Speaking of which, you don’t know what their sex drive is like. Some bisexuals are like me and would have sex ten times a day if they could. Some like sex very rarely, some once every couple of days. Some like sex a lot with a particular partner but not at all with other people. Kill the myth that every bisexual is a sex addict. We’re human, you know. We can control our libidos just as well as you can (or better, if you’re a straight dude – YEAH, I SAID IT).

You don’t know if they’re polyamorous, monoamorous, in an open relationship or happily single. Some bisexuals are poly. I know lots of poly bisexuals! But I also know lots of monoamorous bisexuals (I don’t like the word “monogamous” because it refers specifically to the number of a person’s wives, which is kinda sexist and useless). For example, I’m married to just one other person. Truly, I am! He grows a fantastic beard and makes a cute giggling sound when I tickle him. Lots of people are surprised by this, because for some reason, they think all bisexuals are either poly or not in relationships at all. I guess I was single at some point in my life, and many of my bi friends are single now or in open relationships, but bisexuality does not somehow preclude monoamory or other kinds of long-term relationships.

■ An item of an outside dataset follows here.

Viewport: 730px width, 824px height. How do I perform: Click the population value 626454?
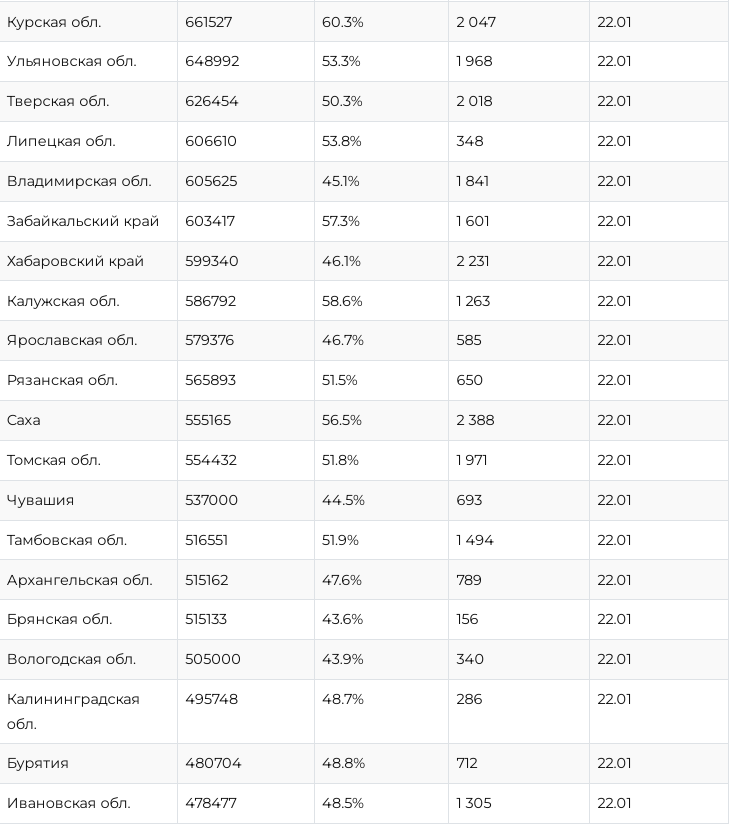212,102
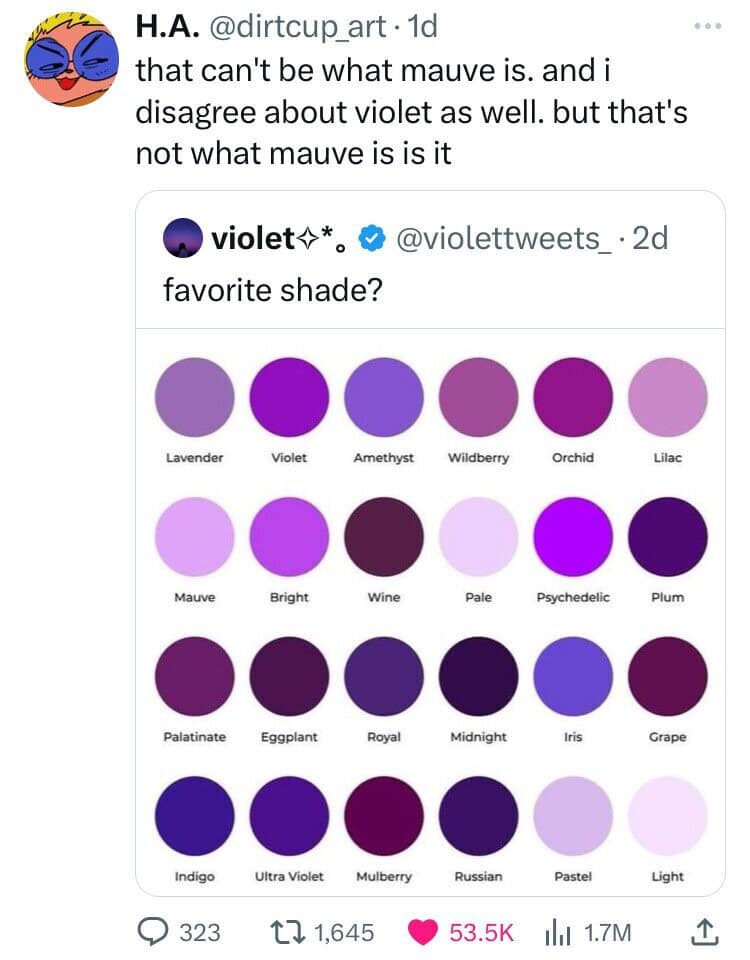The width and height of the screenshot is (750, 960).
Task: Select the Eggplant color swatch
Action: click(289, 675)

On that note, you don’t know if they’ve ever cheated. No, shut up. You really and truly don’t. Thanks to television, people assume that bisexuals are incapable of forming commitments or keeping to them afterwards. The reasoning seems to be, “well, you’re attracted to everyone, so you’re bound to cheat sooner or later.”

Really? Let’s break that down.

You, the monosexual reader, are attracted to one gender, correct? It might be your own, or it might be another. I don’t know your life. Whatever. The point is that there is a group of people to whom you are attracted.

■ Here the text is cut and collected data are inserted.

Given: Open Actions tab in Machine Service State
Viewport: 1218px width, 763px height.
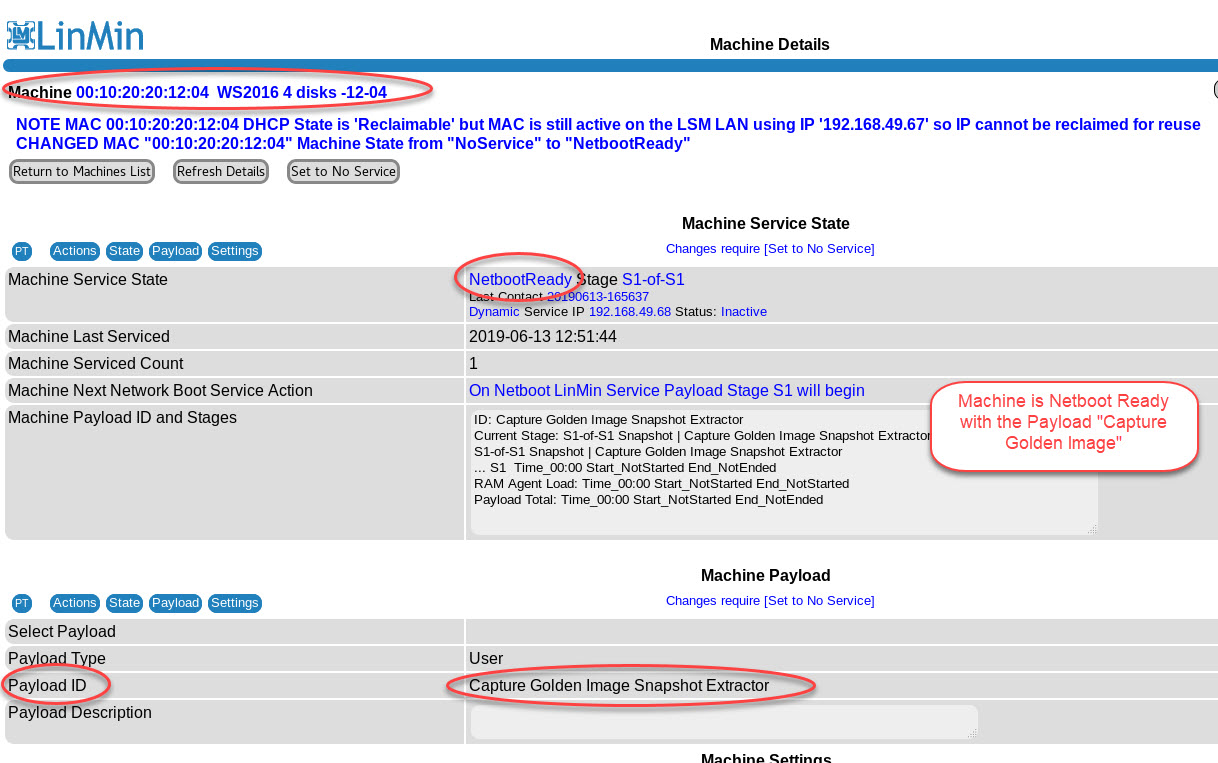Looking at the screenshot, I should pos(75,251).
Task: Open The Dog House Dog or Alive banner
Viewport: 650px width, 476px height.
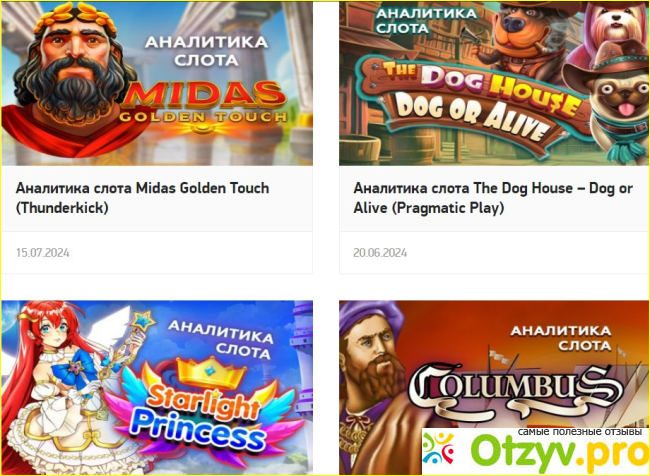Action: [494, 84]
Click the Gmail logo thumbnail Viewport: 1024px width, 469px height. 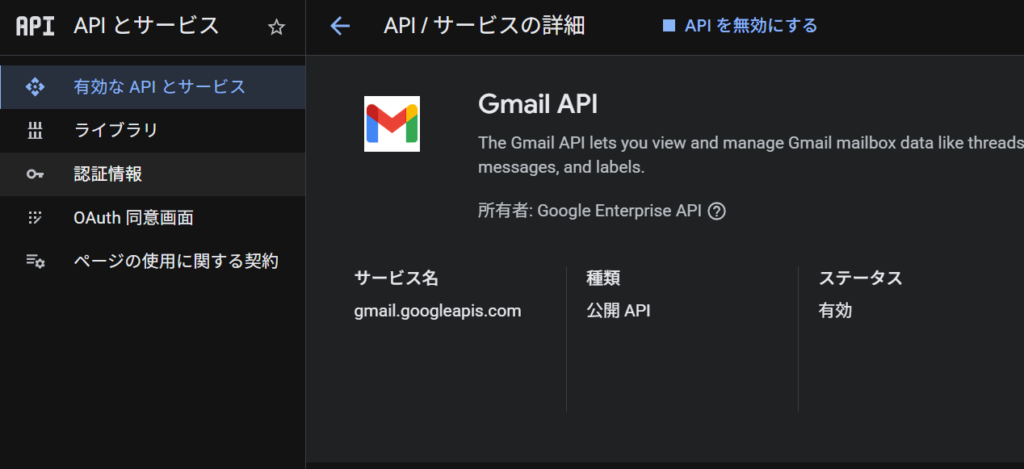pyautogui.click(x=392, y=124)
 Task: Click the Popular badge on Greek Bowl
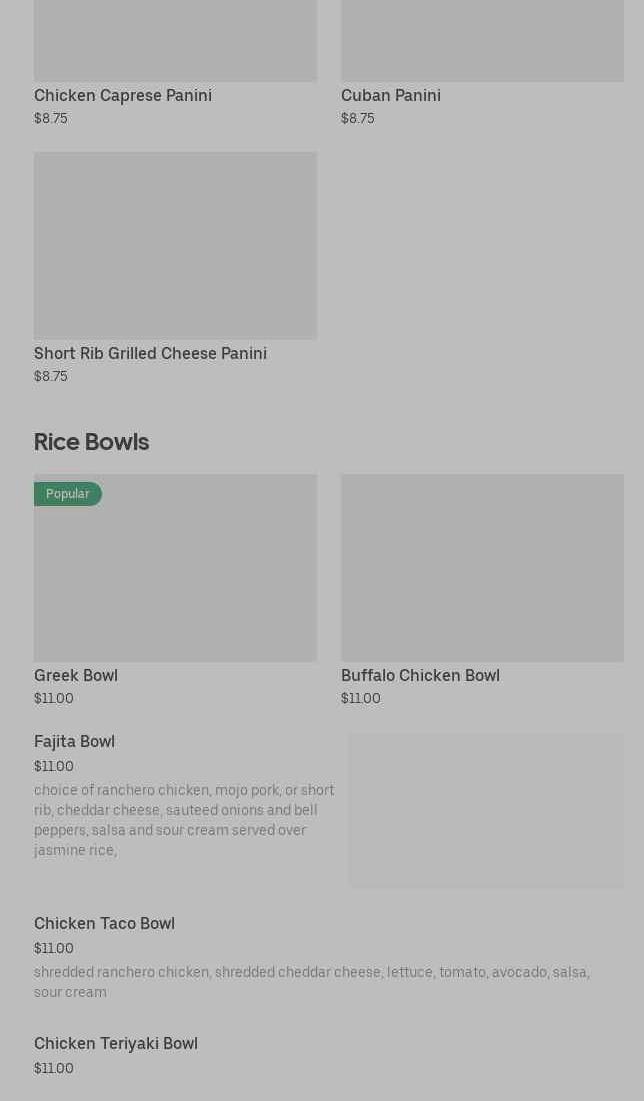pos(68,494)
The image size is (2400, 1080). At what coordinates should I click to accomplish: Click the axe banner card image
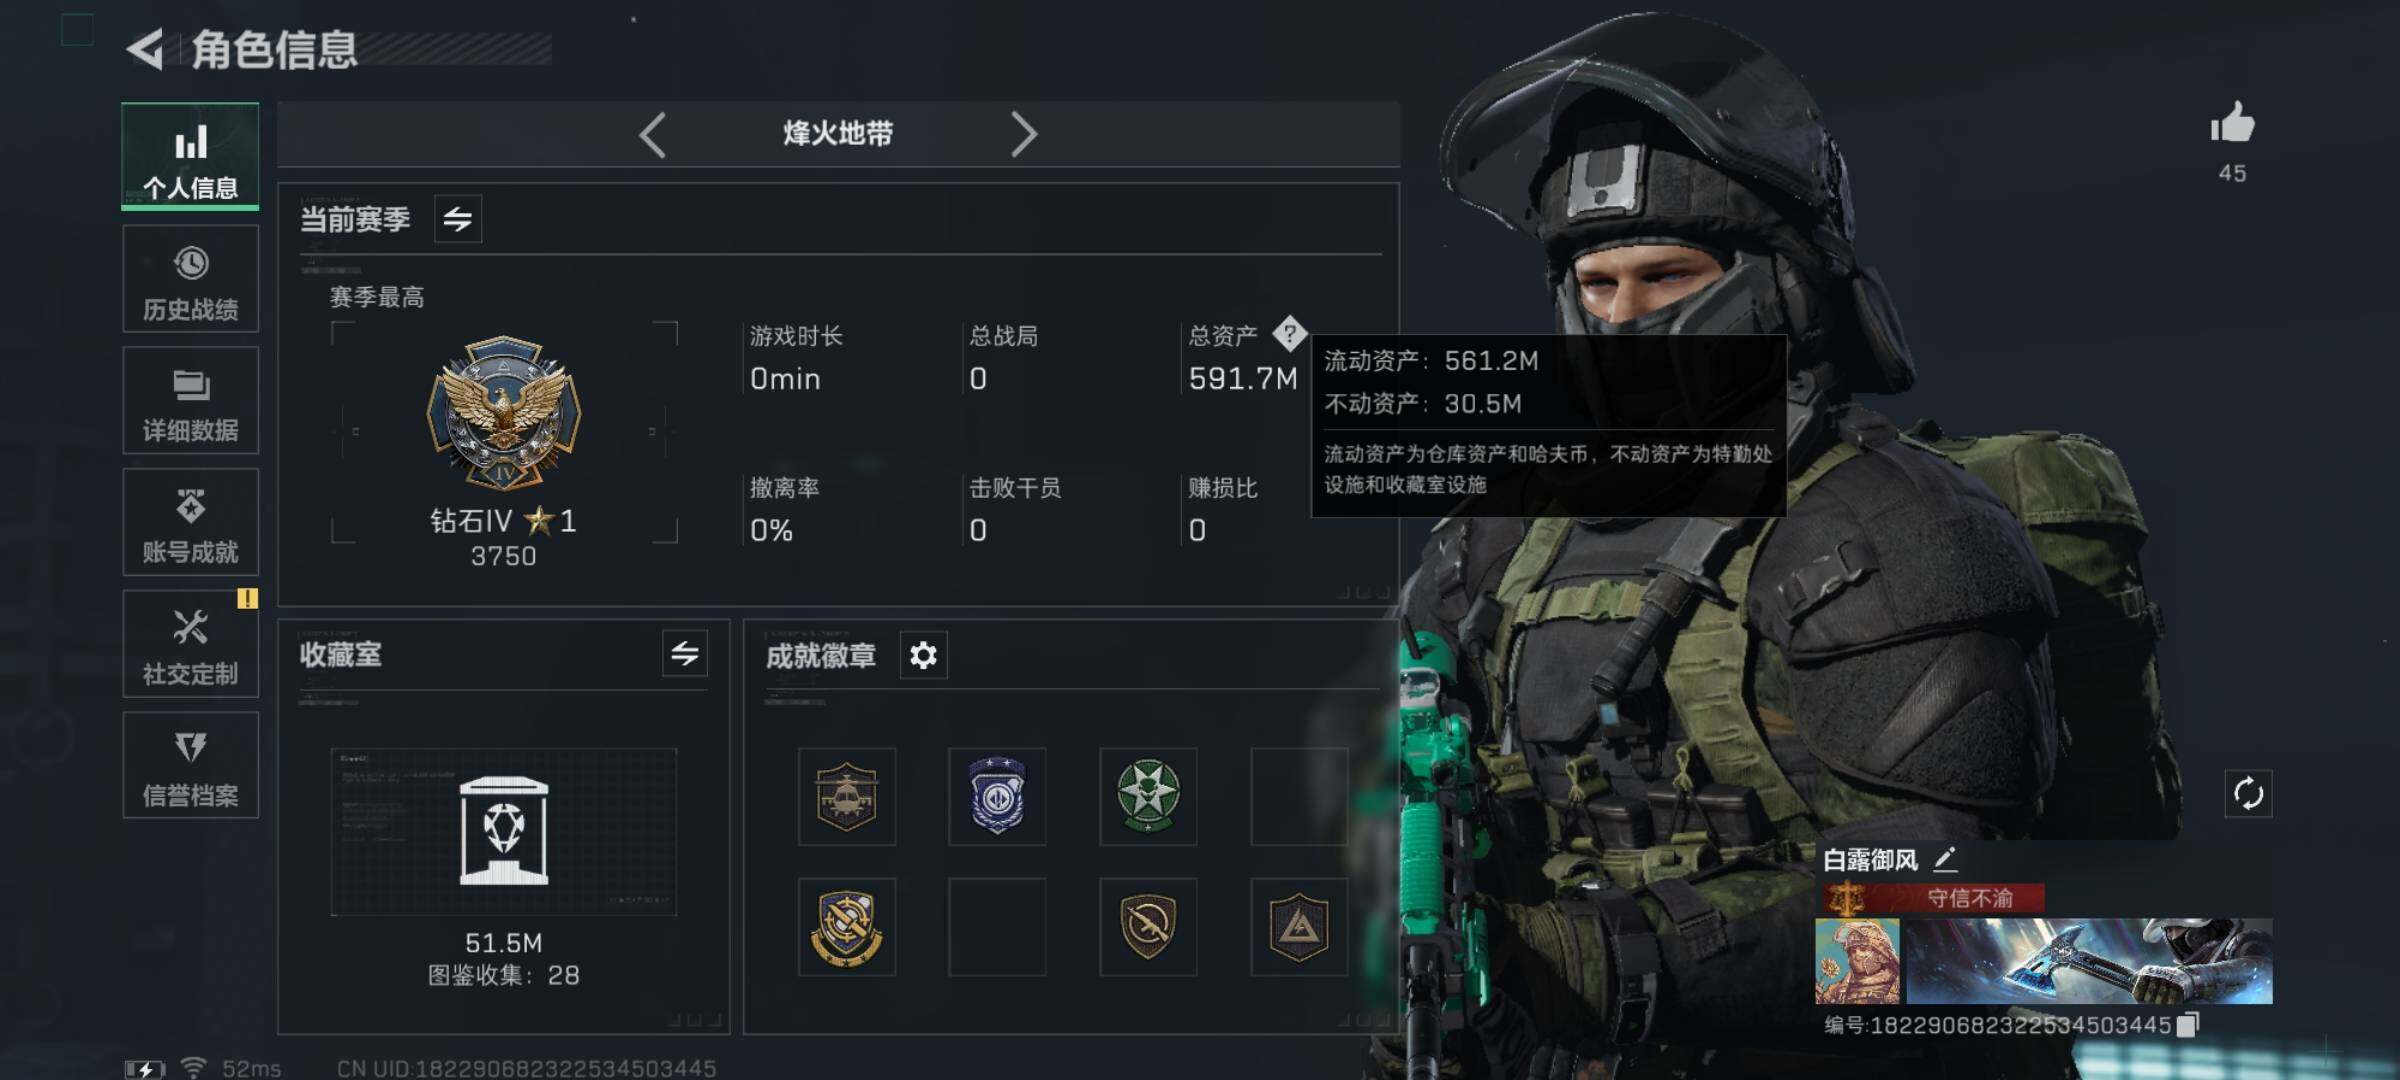pyautogui.click(x=2089, y=962)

Are you attracted to every single member of that group?

No?

Neither are we. It really is that simple.

Which brings me to my next point…

You don’t know if they’re attracted to you. To be fair, this is something gay people get as well (holla, fellow queers!), but bisexual people seem to get it twice as bad, partly due to the fact that as I said above, everyone thinks we’re untrustworthy cheaters. Let me tell you right up-front: I am not attracted to people who aren’t attracted to women. I’m just not. Straight girls? Turn-off. Gay dudes? HUGE turn-off. Non-binary people who do not dig women? Sorry, but nope. If you’re not into me, I am most definitely not into you. So relax – you can be in the locker room together. They’re not checking you out. You’re probably not their type anyway, so don’t flatter yourself. If they were into you, you’d know.

Actually, while I’m on this topic, you don’t even know the genders to which they’re attracted. “Bisexual” means different things to different people. Sometimes it means “attracted to both men and women”. Sometimes it means “attracted to both cisgender men and cisgender women”. Sometimes it means “attracted to both my gender and other genders.” Some of the latter group identify as pansexual, but some don’t, and it’s absolutely zero percent your job to tell people which labels to use. If your bisexual friend is attracted to men and people-who-aren’t-men, that’s cool. If your bisexual friend is attracted to binary people and non-binary people, that’s also cool. If your bisexual friend is into both men and women but mostly likes women, that’s cool too. (Also, can I get her number? She sounds rad.) We choose how we identify – not you, not anyone else, but us.

So it turns out you don’t know much about your new bisexual friend, do you? All of your preconceptions are useless, and you’ll only embarrass yourself by blurting out questions like, “how are you married to a dude if you’re bi?” (I get this in bars a lot) or, “why don’t you have a girlfriend too?” (I also get this in bars a lot). Bisexual people vary as much as monosexual people do. We have sex a lot or not at all. We have a partner or three partners or a rotating roster of partners or no partner at all. We are attracted to men or women or non-binary people, and not always equally. Some of us cheat because people cheat sometimes, but most of us don’t because most people don’t. And don’t think you can pick us out of a crowd, either – in terms of appearance, we run the gamut from roller derby girls with pink spiked hair to belles with long, dark curls and killer red lipstick to gym-going dudes with buzzcuts to quiet, skinny guys in Zelda t-shirts to non-binary femmes or androgynes rocking suit jackets with their Converse. We’re not a monolith any more than any other group is.

So, what do you know about your new bisexual friend?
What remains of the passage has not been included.